Continuity of care has always been at the core of the IHSS program – with consistent and compassionate care, caregivers work to keep our seniors and people with disabilities healthy at a fraction of the cost of nursing homes. Undercutting IHSS hurts our older generations at the same time it hurts taxpayers by increasing health costs.
California is a growing and aging state: our population is increasingly composed of diverse people and a growing proportion of elderly residents. Nowhere are these trends more apparent than in my San Diego area district, where 50 languages are spoken in City Heights alone. I am proud to join caregivers, seniors and people with disabilities to stand up for cost-effective and strong In-Home Supportive Services care and ask my colleagues in the State Capitol to support overtime to ensure continuity of care as well as a restoration of funding for this critical component of our California’s safety net.

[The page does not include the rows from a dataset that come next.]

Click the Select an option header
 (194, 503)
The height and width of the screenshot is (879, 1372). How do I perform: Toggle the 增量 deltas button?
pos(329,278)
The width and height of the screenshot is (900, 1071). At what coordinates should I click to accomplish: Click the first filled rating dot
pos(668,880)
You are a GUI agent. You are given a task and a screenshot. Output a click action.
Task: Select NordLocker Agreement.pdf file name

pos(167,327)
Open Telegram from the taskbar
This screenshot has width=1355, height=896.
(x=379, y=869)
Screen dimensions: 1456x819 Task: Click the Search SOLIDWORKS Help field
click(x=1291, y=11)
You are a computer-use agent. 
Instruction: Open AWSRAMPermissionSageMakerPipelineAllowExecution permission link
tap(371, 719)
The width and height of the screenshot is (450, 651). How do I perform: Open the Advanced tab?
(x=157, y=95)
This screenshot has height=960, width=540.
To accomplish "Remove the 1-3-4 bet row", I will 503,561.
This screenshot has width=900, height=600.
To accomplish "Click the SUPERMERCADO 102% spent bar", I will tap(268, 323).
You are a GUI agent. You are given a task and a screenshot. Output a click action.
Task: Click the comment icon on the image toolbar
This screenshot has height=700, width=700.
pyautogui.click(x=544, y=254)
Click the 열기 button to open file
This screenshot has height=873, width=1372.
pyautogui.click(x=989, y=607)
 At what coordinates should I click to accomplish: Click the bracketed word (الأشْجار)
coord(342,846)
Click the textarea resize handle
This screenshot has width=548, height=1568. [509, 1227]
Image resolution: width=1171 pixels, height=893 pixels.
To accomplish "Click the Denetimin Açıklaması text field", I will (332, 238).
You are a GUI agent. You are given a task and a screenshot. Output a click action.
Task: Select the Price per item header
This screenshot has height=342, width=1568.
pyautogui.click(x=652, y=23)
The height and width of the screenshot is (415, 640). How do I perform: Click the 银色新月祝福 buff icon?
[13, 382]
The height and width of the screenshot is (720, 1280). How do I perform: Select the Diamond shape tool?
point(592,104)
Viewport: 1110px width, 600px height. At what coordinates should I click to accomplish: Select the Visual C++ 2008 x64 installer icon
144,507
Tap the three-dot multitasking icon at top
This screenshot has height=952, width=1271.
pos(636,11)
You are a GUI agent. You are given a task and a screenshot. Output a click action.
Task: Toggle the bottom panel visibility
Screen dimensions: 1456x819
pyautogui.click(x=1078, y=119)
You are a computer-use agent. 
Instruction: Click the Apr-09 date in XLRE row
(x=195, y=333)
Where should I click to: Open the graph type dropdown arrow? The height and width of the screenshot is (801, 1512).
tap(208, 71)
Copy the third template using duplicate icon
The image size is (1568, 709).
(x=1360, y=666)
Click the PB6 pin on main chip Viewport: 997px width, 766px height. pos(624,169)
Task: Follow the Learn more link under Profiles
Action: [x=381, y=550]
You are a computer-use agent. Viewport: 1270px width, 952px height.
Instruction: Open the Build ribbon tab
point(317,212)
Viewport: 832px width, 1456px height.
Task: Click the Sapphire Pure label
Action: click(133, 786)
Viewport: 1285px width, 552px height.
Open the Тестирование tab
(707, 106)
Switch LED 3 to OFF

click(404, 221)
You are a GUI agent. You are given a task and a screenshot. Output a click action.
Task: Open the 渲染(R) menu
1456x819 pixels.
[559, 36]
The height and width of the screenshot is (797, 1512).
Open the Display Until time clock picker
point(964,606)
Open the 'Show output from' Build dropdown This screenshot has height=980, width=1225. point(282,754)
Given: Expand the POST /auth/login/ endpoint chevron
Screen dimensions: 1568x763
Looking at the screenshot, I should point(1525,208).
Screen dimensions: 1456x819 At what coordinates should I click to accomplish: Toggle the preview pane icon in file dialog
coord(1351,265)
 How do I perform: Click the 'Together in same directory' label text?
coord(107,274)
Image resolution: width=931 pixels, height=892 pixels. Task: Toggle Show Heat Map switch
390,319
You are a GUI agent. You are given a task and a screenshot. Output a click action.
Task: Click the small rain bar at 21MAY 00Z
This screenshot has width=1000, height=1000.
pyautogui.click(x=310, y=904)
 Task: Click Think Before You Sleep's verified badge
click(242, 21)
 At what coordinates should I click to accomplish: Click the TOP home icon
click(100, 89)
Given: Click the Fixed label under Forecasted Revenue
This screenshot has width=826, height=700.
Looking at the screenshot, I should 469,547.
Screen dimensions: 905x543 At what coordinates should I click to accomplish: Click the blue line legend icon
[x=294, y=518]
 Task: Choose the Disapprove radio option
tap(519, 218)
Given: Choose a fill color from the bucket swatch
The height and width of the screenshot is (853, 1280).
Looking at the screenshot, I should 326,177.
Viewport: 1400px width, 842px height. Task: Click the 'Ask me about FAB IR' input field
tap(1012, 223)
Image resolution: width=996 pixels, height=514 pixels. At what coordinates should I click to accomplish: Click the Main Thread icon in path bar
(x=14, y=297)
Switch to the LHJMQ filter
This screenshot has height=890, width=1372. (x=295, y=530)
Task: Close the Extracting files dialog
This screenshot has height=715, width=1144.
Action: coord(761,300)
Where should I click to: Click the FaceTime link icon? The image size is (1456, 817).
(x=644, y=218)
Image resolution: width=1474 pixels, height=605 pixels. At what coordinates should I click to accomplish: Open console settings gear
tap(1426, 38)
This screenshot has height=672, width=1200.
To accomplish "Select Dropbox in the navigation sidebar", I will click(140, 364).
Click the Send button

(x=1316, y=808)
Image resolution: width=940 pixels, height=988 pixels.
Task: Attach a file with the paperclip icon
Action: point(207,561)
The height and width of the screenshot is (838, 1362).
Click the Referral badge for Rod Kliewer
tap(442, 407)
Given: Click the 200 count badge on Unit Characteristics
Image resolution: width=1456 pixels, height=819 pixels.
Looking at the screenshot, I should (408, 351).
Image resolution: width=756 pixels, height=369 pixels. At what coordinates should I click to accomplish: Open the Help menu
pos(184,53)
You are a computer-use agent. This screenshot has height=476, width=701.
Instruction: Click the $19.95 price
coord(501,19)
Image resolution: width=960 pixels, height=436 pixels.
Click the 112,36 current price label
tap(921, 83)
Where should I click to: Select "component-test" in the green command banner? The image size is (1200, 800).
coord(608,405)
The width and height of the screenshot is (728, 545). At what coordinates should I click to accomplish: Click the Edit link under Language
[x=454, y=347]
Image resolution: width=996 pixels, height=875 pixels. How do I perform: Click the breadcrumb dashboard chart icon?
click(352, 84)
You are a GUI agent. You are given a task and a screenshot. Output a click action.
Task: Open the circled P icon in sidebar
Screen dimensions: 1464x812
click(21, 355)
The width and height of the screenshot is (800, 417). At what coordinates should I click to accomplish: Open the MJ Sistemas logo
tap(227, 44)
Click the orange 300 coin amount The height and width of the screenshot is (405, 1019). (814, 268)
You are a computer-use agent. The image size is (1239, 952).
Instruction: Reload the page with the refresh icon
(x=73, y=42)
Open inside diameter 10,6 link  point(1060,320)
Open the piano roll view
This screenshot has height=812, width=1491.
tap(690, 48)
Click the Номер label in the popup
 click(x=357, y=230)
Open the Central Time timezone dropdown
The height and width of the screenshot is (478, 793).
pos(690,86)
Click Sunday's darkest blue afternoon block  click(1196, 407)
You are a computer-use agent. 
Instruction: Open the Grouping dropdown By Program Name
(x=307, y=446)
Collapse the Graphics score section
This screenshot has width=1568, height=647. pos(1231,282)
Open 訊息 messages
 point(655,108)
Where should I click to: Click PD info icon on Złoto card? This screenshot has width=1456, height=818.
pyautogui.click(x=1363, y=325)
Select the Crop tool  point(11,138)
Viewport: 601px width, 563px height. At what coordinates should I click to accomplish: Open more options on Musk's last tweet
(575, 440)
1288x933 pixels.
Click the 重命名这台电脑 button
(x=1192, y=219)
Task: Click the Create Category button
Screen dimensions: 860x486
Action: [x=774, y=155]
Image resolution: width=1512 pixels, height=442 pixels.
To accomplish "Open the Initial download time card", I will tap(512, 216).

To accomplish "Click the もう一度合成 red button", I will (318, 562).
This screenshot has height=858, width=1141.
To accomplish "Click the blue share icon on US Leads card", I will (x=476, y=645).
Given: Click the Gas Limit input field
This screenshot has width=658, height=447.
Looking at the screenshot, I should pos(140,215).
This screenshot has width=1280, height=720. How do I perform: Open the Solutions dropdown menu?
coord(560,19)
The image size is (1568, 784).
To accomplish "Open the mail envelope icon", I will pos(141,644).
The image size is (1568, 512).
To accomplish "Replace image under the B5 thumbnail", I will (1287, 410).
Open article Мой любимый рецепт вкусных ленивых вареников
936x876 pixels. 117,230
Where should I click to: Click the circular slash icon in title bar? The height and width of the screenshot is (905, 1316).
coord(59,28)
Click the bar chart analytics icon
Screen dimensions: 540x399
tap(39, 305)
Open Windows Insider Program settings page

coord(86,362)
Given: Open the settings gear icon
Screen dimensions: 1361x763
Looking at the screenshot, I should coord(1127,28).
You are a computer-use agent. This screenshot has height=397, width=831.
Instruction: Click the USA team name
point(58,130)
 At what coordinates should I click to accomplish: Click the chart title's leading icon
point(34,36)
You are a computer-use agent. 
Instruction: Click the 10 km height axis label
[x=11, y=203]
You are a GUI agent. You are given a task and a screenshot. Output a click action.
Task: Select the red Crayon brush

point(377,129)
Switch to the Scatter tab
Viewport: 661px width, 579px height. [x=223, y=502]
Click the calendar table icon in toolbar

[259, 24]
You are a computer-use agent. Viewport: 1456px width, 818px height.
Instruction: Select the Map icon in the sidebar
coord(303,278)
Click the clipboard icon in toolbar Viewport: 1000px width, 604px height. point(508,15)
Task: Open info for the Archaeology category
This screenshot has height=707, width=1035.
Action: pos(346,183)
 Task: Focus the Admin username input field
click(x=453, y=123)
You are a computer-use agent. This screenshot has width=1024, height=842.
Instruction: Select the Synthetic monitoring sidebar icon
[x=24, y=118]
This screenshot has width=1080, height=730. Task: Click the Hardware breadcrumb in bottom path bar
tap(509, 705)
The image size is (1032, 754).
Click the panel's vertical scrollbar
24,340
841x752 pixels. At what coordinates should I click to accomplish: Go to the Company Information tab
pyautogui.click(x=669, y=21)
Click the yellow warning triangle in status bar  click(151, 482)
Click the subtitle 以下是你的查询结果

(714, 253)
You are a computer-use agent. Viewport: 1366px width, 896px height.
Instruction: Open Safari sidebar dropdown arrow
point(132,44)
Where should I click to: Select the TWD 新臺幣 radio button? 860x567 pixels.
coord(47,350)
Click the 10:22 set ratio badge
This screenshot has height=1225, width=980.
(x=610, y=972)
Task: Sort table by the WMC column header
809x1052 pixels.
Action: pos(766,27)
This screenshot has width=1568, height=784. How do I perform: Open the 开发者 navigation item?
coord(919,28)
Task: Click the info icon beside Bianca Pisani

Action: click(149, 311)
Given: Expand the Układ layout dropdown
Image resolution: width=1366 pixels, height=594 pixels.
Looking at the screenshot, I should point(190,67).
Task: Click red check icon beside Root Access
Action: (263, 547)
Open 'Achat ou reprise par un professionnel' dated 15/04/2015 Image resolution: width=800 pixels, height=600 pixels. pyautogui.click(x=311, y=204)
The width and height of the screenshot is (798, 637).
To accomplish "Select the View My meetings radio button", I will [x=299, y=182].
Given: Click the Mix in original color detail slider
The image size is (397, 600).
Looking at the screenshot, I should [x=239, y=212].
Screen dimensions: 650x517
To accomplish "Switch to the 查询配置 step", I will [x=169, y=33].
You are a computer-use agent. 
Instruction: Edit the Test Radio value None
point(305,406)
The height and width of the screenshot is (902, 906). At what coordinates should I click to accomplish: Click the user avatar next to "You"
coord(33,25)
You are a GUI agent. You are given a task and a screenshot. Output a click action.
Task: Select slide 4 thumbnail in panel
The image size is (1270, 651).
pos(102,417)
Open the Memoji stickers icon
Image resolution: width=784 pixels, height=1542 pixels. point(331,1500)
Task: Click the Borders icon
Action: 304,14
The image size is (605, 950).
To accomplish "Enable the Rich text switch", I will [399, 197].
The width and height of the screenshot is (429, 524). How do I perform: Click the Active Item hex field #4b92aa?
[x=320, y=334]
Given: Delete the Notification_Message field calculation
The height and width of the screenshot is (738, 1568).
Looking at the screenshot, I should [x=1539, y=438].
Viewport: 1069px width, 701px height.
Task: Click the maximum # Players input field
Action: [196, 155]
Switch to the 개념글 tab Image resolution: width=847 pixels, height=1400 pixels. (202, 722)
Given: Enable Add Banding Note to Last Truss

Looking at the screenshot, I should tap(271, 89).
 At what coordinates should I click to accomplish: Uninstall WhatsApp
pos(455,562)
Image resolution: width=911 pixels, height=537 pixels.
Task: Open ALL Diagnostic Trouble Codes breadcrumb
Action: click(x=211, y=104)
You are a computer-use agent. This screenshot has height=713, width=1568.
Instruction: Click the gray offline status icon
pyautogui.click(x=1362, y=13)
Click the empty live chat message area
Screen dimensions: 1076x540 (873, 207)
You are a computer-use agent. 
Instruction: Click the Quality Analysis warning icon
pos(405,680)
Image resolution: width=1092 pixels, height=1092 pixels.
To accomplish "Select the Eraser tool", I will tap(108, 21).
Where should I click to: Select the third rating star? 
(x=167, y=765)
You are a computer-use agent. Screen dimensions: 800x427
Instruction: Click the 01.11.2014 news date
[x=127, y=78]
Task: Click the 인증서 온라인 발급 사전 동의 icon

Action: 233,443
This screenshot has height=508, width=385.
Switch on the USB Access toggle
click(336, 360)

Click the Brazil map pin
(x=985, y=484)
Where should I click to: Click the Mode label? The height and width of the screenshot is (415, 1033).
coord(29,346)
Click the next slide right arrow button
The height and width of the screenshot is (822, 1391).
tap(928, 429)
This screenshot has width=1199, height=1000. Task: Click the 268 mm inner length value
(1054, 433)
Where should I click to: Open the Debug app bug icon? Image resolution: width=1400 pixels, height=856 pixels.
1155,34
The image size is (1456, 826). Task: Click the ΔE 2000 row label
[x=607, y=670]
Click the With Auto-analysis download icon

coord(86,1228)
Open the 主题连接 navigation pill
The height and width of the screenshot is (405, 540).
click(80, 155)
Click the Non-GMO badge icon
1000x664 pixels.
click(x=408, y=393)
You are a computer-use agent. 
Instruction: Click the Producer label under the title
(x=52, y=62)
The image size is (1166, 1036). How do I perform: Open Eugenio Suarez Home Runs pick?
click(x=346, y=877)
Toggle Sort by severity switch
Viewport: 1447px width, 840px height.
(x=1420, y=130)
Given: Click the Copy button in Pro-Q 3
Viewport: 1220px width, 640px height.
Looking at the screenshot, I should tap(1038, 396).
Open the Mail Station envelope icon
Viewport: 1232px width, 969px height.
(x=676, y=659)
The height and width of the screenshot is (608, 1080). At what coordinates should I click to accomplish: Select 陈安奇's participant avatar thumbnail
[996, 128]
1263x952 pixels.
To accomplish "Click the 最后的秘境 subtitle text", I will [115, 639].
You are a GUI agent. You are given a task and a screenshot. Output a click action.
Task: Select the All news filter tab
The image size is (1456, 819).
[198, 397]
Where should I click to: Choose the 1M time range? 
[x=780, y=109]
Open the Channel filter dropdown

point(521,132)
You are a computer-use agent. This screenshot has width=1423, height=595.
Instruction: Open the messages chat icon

California State Assemblywoman Lorena Gonzalez, D-San Diego, represents the 80th Assembly District, which includes Mid-City and South Bay neighborhoods in the cities of San Diego, Chula Vista and National City, and chairs the Assembly Select Committee on Women and the Workplace.
My friend was accepted for In Home Supportive Services in December 2013. To date her caregiver, who is fully enrolled in the program, has not been paid. It seems like they don’t know what they’re doing. It took forever, after being accepted into the program, that we got a letter stating that we could actually start the program. I was paying the caregiver all the time up to then. Now the caregiver is trying to get paid going back to that December acceptance date. This program is a bureaucratic mess in terms of the time delays and also lack of communication. Her social worker has never returned one call. If our caregiver wasn’t willing to hold off on being paid by the month, I’d still be paying her. This program could be very helpful for seniors wishing to stay in their homes. But it takes forever for it actually to go into effect. Somewhat reminiscent of the time delays with the VA. Hmmm.
Thank you , thank you for your help in protecting the rights and securing community home care for our old folks… This is an important issue and many layers of flexible solutions can be practiced for the best interests of our aging, and dying, family members , NOT for the convenience of a bunch of impersonal bureaucrats.